**WHAT YOU NEED TO DO**:
Print the entries exactly as they appear, and omit any images.

----------------

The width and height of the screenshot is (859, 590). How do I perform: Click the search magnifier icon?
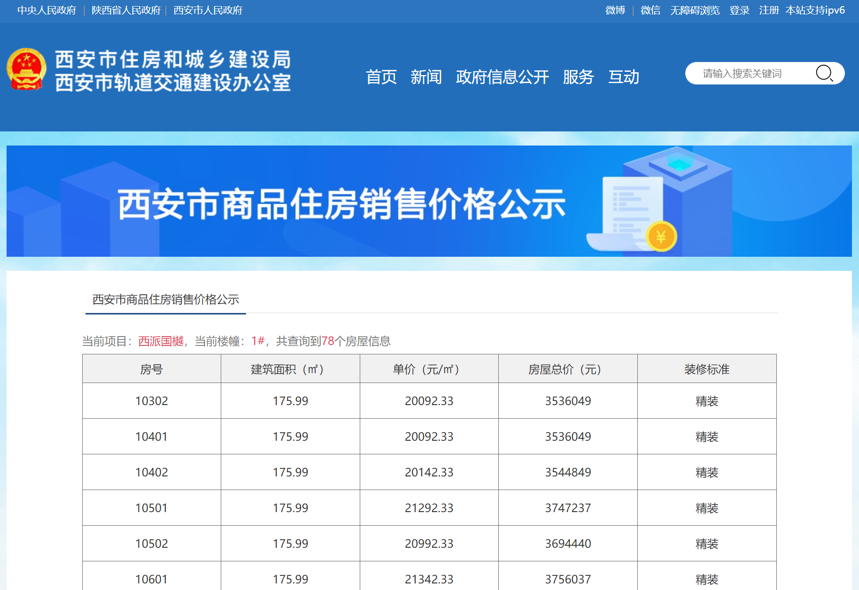click(x=824, y=73)
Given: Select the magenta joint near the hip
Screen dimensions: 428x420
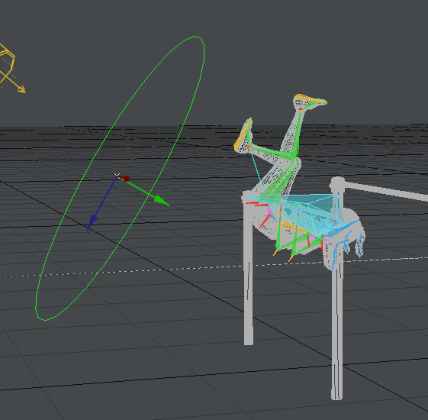Looking at the screenshot, I should coord(269,211).
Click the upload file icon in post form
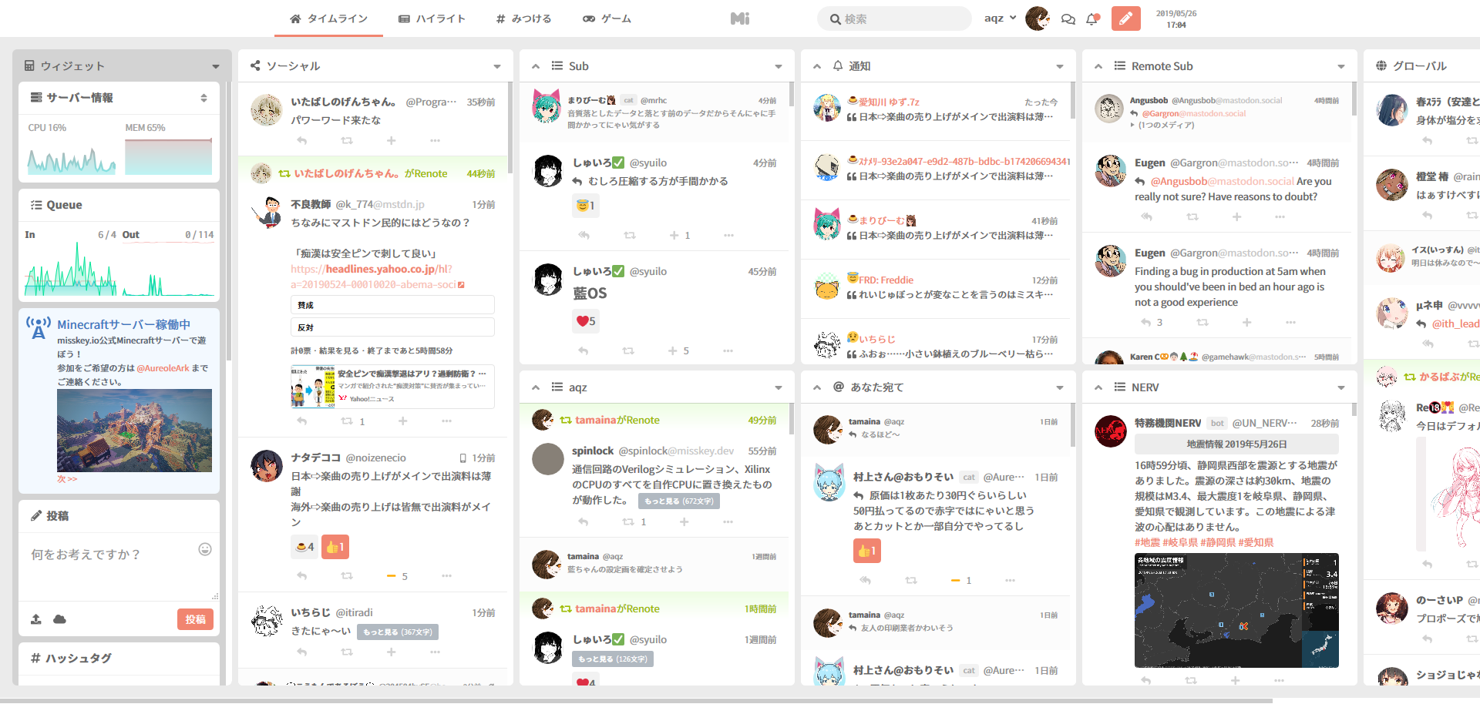The image size is (1480, 704). point(35,619)
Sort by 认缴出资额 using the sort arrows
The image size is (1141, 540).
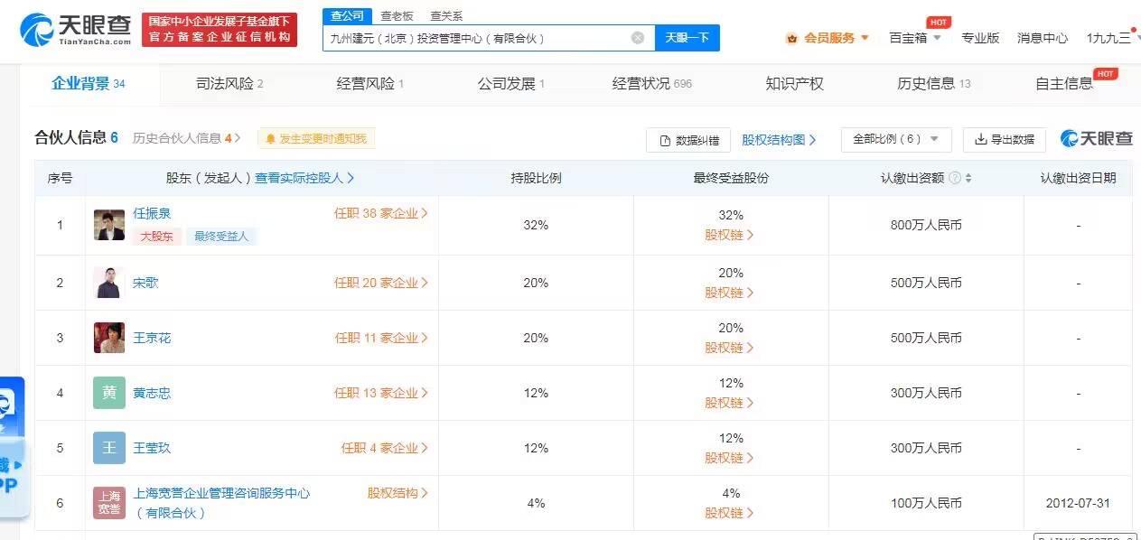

----------------

**ANSWER FOR THE TASK**:
The width and height of the screenshot is (859, 590). How do I perform: Click the search magnifier icon?
click(x=824, y=73)
Given: Select the magenta joint near the hip
Screen dimensions: 428x420
Looking at the screenshot, I should coord(269,211).
Click the upload file icon in post form
The image size is (1480, 704). point(35,619)
Sort by 认缴出资额 using the sort arrows
The image size is (1141, 540).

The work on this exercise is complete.